- Your objective -
Present every line from the one containing "Click the TOTAL: 2329 sq. ft text" through the one containing "pyautogui.click(x=31, y=220)", inclusive, as a numbered list with blank lines omitted. Leave the pictures that appear among the items out of your answer.

* BEGIN Dataset records *

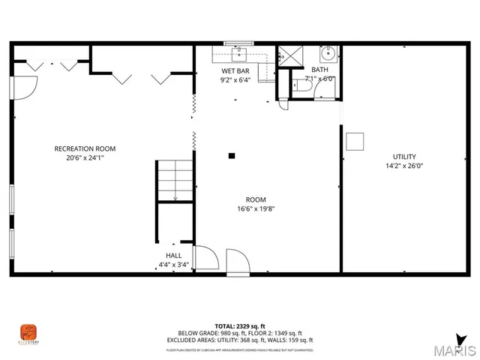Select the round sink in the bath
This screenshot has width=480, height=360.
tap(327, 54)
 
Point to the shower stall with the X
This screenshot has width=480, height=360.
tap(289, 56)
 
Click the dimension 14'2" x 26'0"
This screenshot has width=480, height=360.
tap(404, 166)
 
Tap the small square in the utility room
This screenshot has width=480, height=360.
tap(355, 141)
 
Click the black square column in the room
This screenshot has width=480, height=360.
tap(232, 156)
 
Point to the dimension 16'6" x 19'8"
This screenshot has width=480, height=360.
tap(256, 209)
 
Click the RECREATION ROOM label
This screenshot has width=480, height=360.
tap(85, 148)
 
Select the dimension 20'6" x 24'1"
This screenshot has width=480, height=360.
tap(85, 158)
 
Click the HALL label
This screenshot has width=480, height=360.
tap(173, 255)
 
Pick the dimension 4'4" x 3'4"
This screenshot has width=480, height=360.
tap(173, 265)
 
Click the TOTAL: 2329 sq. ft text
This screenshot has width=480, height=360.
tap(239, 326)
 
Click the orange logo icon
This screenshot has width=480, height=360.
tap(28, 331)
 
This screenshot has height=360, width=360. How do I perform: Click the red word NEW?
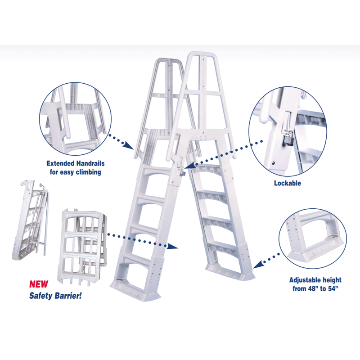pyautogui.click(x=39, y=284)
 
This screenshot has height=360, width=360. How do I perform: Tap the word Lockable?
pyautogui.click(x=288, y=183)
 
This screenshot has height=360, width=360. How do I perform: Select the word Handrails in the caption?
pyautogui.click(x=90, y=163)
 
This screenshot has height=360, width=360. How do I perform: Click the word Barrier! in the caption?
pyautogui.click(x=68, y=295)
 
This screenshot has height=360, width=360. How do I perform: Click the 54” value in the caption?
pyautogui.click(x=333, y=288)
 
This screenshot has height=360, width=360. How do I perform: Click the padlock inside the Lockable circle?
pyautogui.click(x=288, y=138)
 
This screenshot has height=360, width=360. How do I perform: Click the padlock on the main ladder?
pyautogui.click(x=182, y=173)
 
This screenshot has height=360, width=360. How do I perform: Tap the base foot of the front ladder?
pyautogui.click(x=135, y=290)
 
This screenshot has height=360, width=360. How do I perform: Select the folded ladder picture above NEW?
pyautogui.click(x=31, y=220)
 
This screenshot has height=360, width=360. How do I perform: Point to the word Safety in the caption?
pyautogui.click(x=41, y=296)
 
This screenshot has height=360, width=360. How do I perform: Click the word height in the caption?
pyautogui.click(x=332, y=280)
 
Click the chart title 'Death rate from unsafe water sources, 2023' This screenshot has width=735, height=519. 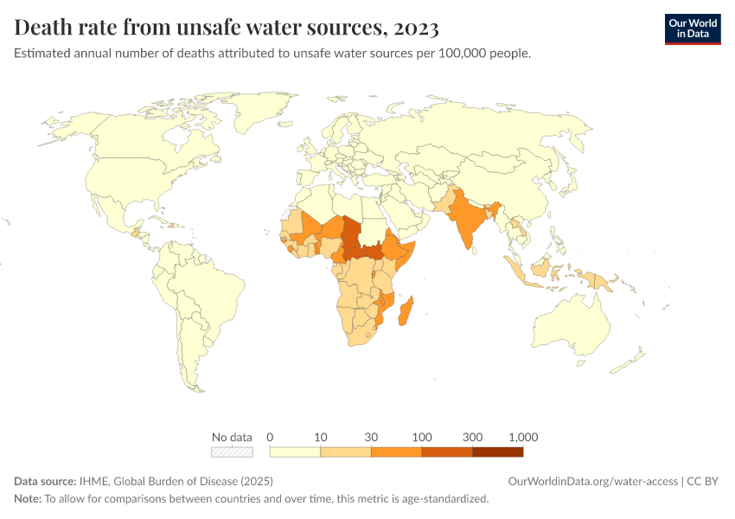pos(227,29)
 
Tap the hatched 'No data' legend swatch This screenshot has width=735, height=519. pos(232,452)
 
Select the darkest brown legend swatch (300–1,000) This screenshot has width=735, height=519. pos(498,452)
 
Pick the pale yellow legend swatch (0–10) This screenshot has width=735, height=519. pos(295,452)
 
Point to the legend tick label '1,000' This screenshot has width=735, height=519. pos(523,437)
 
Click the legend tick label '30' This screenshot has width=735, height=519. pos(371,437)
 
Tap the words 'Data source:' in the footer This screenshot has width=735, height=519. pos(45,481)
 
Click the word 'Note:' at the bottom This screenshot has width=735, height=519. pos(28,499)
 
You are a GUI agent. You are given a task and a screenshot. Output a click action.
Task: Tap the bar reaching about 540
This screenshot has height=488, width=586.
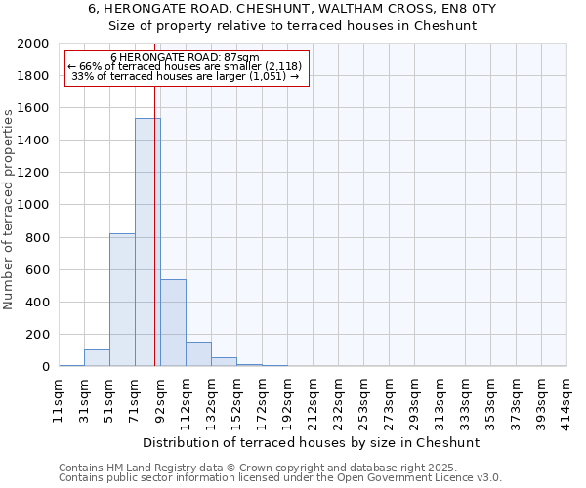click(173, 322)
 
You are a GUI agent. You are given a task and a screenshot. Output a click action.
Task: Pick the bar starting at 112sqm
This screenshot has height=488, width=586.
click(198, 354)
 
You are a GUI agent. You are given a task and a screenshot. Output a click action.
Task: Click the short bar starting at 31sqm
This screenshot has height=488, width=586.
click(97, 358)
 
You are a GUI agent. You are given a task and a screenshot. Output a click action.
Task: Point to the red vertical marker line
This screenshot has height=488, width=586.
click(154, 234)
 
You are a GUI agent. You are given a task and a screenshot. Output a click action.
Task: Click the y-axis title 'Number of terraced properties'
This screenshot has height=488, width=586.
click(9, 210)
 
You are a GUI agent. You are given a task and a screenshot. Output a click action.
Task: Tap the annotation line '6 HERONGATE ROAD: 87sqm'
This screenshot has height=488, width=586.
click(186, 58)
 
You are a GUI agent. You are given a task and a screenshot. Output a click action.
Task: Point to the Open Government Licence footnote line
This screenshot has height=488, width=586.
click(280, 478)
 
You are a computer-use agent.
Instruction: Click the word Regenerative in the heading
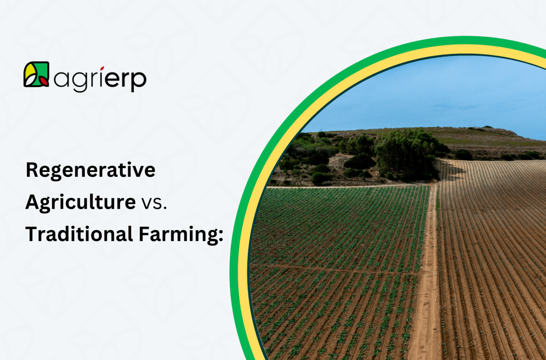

* END Dataset records *

- Completed exercise -
1. Click the TOTAL: 2329 sq. ft text
2. This screenshot has width=480, height=360.
3. tap(239, 326)
4. Click the orange logo icon
5. This screenshot has width=480, height=360.
6. tap(28, 331)
7. This screenshot has height=360, width=360. How do I perform: Click the red word NEW?
8. pyautogui.click(x=39, y=284)
9. This screenshot has height=360, width=360. How do I perform: Tap the word Lockable?
10. pyautogui.click(x=288, y=183)
11. This screenshot has height=360, width=360. How do I perform: Select the word Handrails in the caption?
12. pyautogui.click(x=90, y=163)
13. This screenshot has height=360, width=360. How do I perform: Click the word Barrier! in the caption?
14. pyautogui.click(x=68, y=295)
15. This screenshot has height=360, width=360. How do I perform: Click the 54” value in the caption?
16. pyautogui.click(x=333, y=288)
17. This screenshot has height=360, width=360. How do I perform: Click the padlock inside the Lockable circle?
18. pyautogui.click(x=288, y=138)
19. This screenshot has height=360, width=360. How do I perform: Click the padlock on the main ladder?
20. pyautogui.click(x=182, y=173)
21. This screenshot has height=360, width=360. How do I perform: Tap the base foot of the front ladder?
22. pyautogui.click(x=135, y=290)
23. This screenshot has height=360, width=360. How do I perform: Select the folded ladder picture above NEW?
24. pyautogui.click(x=31, y=220)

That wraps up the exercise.